(acl)=

# Access Control Lists

## How permissions work

On top of that we use the `access.models.GroupUser` and `Group` to define
what access groups a user is a part of, and each group has `rules` defining
which permissions they grant their members, separated by `,`.

Permissions that you can use as filters can be either explicit or general.

For example `Admin:EditAddons` means only someone with that permission will
validate.

If you simply require that a user has _some_ permission in the _Admin_ group
you can use `Admin:%`.  The `%` means "any."

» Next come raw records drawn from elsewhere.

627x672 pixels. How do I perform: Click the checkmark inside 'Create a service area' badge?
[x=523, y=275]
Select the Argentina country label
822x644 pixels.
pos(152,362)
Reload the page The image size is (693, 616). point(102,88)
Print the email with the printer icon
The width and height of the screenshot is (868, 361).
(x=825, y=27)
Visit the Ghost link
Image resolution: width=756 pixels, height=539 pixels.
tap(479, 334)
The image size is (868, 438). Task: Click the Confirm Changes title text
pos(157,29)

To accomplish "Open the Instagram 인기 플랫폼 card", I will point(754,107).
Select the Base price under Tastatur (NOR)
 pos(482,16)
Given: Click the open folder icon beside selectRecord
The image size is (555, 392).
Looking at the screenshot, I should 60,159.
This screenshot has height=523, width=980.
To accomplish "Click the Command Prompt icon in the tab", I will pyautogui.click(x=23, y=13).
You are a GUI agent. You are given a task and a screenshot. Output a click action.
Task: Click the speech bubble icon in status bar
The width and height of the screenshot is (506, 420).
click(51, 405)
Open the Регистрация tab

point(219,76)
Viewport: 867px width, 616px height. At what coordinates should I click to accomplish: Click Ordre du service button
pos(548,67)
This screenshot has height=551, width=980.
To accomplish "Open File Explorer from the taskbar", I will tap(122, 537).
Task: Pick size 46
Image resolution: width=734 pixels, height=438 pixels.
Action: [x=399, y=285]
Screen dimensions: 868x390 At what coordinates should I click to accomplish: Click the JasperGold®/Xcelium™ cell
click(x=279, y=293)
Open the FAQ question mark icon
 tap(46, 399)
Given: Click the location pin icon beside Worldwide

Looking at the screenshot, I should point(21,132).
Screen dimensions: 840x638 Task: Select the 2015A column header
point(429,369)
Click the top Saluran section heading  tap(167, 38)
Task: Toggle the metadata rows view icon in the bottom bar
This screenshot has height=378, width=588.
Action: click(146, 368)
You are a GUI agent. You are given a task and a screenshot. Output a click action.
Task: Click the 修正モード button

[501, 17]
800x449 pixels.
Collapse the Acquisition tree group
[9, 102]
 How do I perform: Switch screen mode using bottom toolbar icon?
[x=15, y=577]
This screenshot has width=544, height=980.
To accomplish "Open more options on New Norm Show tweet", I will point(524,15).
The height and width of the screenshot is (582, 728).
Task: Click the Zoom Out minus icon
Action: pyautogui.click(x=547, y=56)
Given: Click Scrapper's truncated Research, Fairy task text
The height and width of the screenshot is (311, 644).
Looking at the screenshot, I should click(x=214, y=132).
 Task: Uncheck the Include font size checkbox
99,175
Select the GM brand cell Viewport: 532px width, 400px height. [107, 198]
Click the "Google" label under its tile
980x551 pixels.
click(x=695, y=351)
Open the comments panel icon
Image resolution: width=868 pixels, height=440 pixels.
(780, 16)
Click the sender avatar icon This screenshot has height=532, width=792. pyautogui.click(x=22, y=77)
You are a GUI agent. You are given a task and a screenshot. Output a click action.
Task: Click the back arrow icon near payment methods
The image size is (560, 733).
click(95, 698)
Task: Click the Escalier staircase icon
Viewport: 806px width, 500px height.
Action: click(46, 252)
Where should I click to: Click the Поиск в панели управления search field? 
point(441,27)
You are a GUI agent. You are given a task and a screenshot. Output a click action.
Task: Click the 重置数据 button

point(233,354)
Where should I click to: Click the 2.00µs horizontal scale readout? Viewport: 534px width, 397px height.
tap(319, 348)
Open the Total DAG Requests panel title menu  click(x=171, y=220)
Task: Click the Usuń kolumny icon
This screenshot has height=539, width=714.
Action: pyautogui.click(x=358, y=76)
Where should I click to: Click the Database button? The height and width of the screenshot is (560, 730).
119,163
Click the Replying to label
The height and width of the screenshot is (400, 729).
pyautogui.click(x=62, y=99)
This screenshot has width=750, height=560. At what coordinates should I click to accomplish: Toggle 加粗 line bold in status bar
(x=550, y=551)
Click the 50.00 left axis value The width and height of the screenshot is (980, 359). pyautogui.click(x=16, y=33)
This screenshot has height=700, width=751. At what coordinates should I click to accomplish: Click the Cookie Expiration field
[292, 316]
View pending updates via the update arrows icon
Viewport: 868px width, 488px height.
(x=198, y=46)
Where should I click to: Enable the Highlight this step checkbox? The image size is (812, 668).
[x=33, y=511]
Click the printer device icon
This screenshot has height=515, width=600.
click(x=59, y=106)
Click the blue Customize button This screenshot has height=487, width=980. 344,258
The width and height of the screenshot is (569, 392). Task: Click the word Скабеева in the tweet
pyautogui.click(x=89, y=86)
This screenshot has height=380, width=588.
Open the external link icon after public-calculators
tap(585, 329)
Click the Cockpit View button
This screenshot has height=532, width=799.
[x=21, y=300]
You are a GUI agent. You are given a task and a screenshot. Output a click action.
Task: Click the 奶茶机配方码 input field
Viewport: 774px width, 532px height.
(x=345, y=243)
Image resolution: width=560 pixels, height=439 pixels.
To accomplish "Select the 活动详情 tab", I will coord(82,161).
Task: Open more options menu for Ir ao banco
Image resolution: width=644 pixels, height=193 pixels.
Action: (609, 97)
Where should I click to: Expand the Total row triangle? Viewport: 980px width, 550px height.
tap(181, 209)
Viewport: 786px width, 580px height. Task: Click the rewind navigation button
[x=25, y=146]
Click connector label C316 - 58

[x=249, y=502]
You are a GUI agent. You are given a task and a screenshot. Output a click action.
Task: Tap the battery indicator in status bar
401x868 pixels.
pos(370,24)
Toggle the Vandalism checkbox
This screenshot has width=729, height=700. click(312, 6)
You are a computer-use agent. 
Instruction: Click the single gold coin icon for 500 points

Similarly a user might be in a group that has explicit or general permissions.
They may have `Admin:EditAddons` which means they can see things with that
same permission, or things that require `Admin:%`.

If a user has a wildcard, they will have more permissions.  For example,
`Admin:*` means they have permission to see anything that begins with
`Admin:`.

The notion of a superuser has a permission of `*:*` and therefore they can
see everything.

## Django Admin

Django admin relies on 2 things to gate access:

- To access the admin itself, `UserProfile.is_staff` needs to be `True`. Our custom implementation allows access to users with a `@mozilla.com` email.
- To access individual modules/apps, `UserProfile.has_perm(perm, obj)` and `UserProfile.has_module_perms(app_label)` need to return `True`. Our custom implementation uses the `Group` of the current user as above, with a mapping constant called `DJANGO_PERMISSIONS_MAPPING` which translates Django-style permissions into our own.